Thank you so much! I can't remember the last time I laughed out loud at an SNL skit.


----------



## MatthewB (Nov 13, 2009)

How the _hell_ did they get to use the copyrighted Disney song? It's a funny-as-hell skit, but I'm surprised Disney isn't suing their *345* ass today.


----------



## escapist (Nov 13, 2009)

I'm with ImSoDead, I was laughing so bad, I had to grab my little BBW girlfriend and show her...even she loved it! As to the copyright and stuff, who knows.


----------



## chicken legs (Nov 13, 2009)

OMG..That tickled me..

Gerard Butler  was totally unrecognizable as the Beast in that skit. I still can't believe he was the Phantom in Phantom of the Opera..after hearing him ..I have to catch it.:eat2:


----------



## Weeze (Nov 13, 2009)

I just laughed so. fucking. hard. at that.


----------



## Tad (Nov 13, 2009)

Grrr, given all the responses, I'm *so* frustrated that Hulu won't let me watch that in Canada! 

ETA: OK, I found that Global TV has at least some SNL scenes available. Can someone tell me what episode this was on, or when it showed, or who the star was that week, or what the skit is called, or something like that?


----------



## Lastminute.Tom (Nov 14, 2009)

epic
http://www.youtube.com/watch?v=YnR9iXmH9OI
heres the link for those outside the you ess of ehy


----------



## escapist (Nov 14, 2009)

Tad said:


> Grrr, given all the responses, I'm *so* frustrated that Hulu won't let me watch that in Canada!
> 
> ETA: OK, I found that Global TV has at least some SNL scenes available. Can someone tell me what episode this was on, or when it showed, or who the star was that week, or what the skit is called, or something like that?

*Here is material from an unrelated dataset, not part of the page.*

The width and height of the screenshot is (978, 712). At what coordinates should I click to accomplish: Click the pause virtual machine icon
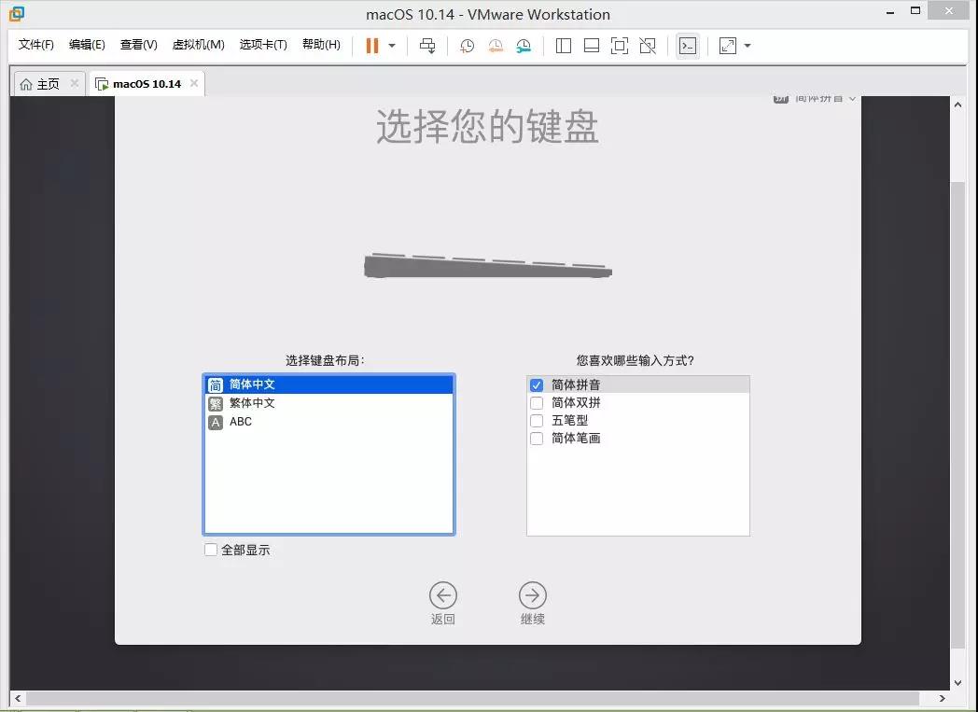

It was Gerard Butler (aka King Leonidas from "300", and the Phantom from "Phantom of the Opera"). The Youtube Link above works, but its not as clear has the Hulu Higher Def version.

lol man, I wanna live in an "Ass Castle" lol!


----------



## TheIceManVer2.0 (Nov 14, 2009)

Ass Castle. Just spit out my coffee all over my desk. Classic. Poor skinny chick. hahaha.


----------



## MatthewB (Nov 16, 2009)

That was _Gerard Butler?!_ Holy...  

Damn; that's the only thing I've ever seen him be funny in, and even _that_ was mostly due to Kristen Wiig's spot-on Belle voice.


----------



## escapist (Nov 16, 2009)

MatthewB said:


> That was _Gerard Butler?!_ Holy...
> 
> Damn; that's the only thing I've ever seen him be funny in, and even _that_ was mostly due to Kristen Wiig's spot-on Belle voice.



Need more funny Gerard Butler? Check out Daveheart!


----------